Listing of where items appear
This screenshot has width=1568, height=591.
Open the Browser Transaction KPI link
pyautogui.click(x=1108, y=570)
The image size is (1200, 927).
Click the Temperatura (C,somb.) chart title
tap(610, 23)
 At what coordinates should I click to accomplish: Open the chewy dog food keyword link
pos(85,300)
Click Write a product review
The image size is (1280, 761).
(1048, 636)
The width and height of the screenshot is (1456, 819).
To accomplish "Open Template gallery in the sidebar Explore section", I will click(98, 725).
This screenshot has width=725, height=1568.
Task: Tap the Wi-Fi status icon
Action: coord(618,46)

THE TASK:
Return every line of the listing above unchanged, character for character.

THE OUTPUT:
This screenshot has width=1568, height=591.
Open the Browser Transaction KPI link
pyautogui.click(x=1108, y=570)
The image size is (1200, 927).
Click the Temperatura (C,somb.) chart title
tap(610, 23)
 At what coordinates should I click to accomplish: Open the chewy dog food keyword link
pos(85,300)
Click Write a product review
The image size is (1280, 761).
(1048, 636)
The width and height of the screenshot is (1456, 819).
To accomplish "Open Template gallery in the sidebar Explore section", I will click(98, 725).
This screenshot has width=725, height=1568.
Task: Tap the Wi-Fi status icon
Action: coord(618,46)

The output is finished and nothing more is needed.